Switching gears, while it’s good to strive for the natural produce, it’s also important to understand how other foods can be fueling depression. Perhaps more importantly is how certain foods affect inflammation, which is associated with depression.
In fact, according to some doctors, research has demonstrated that depression is frequently associated with gastrointestinal inflammations and autoimmune diseases as well as with other ailments in which chronic low-grade inflammation is a significant contributing factor.
As understandings of inflammation and its relationship with depression grow, some are beginning to wonder if the primary cause of inflammation may be the dysfunction of the “gut-brain axis.”
According to a study reprinted on the website Green Med Info:
“… [A]n increasing number of clinical studies have shown that treating gastrointestinal inflammations with probiotics, vitamin B, D and omega 3 fatty acids, through attenuating proinflammatory stimuli to brain, may also improve depression symptoms and quality of life. All these findings justify an assumption that treating gastrointestinal inflammations may improve the efficacy of the currently used treatment modalities of depression and related diseases.”
Further, since the functioning of our gut bacteria play a significant role in our overall health and are closely related to our diets, certain foods could be attacking our bodily systems without us even being aware of it. For example, processed foods and sweetened drinks, when consumed in high amounts, can negatively impact our gut bacteria because processed foods harm the healthy microflora. In addition, sugars of all kinds feed bad bacteria and yeast, as well as promote systemic inflammation.

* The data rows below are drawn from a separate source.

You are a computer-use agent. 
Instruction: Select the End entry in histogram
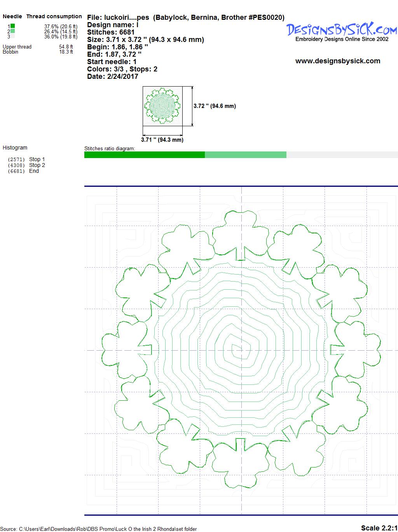[34, 171]
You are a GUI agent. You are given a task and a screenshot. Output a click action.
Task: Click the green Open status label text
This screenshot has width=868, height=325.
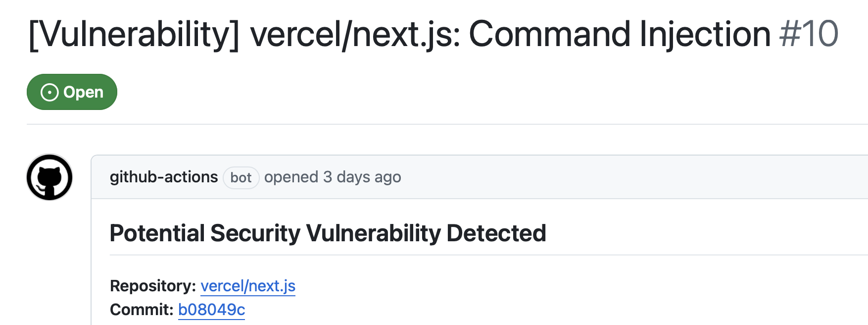point(83,92)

So What’s the Best Route to Boost Your Mood with Food from Your Gut?
1. Consider brown rice, cucumber, apples, cabbage and other recommendations in the Real Food Therapy Guide that are not pasteurized because pasteurization destroys healthy bacteria.

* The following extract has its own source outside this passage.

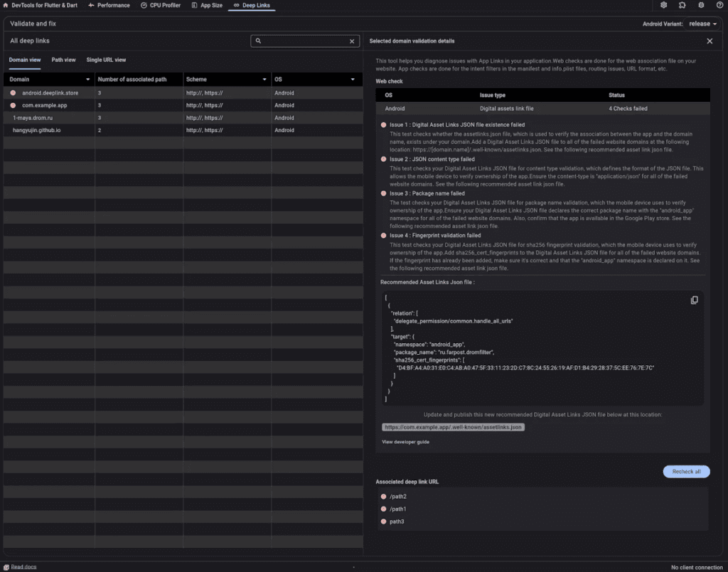This screenshot has height=572, width=728.
Task: Copy the recommended asset links JSON
Action: click(695, 300)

2. Consume omega-3 fats: Found in vegetable oils and fish oils, these are commonly recommended for mood boosting purposes. I personally prefer Krill Oil, which provides a great combination of healthy omega-3 fats. I provide reasons why Krill Oil might be better than Fish Oil.

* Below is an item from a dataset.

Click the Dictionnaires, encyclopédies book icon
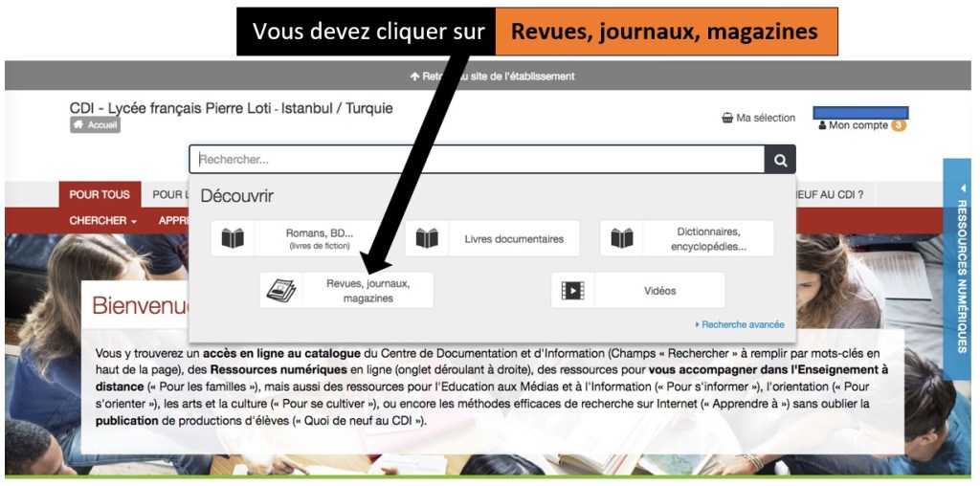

3. Look into Probiotics While getting real foods to support your mood is always a wise choice, it does not hurt to consider probiotics, which are quickly becoming a very popular supplement along with vitamin D. I have used several different brands and would recommend PB 8 because it offers a much larger array of healthy bacteria than most probiotic products out there.
Probiotics are known to have a direct effect on brain chemistry, transmitting mood- and behavior-regulating signals to your brain via the vagus nerve, which is yet another reason why your intestinal health can have such a profound influence on your mental health, and vice versa. For more info on probiotics, visit this page.
Two other important factors to address gastrointestinal inflammation that may also help relieve depression are:
4. Get Your Vitamin D
Studies show that people with the lowest levels of vitamin D were 11 times more prone to be depressed than those who had normal levels. The recommendation for getting vitamin D with sunlight is usually 20 minutes of direct sunlight exposure to the face and arms a day. But, in the winter and for those who prefer to stay out of the sun for concerns with skin cancer, supplementation is more preferable.
In fact, one of my clients asked me today about vitamin D amounts and I referenced my previous article about it. If you take a vitamin D supplement, you should have it monitored because like any other fat soluble vitamin the body stores it and too much is not a good thing. At the same time, large studies with over a 100,000 subjects described by Life Extension have shown that up to 5,000 IU are safe, even though that number seems high to most folks using vitamin D supplements.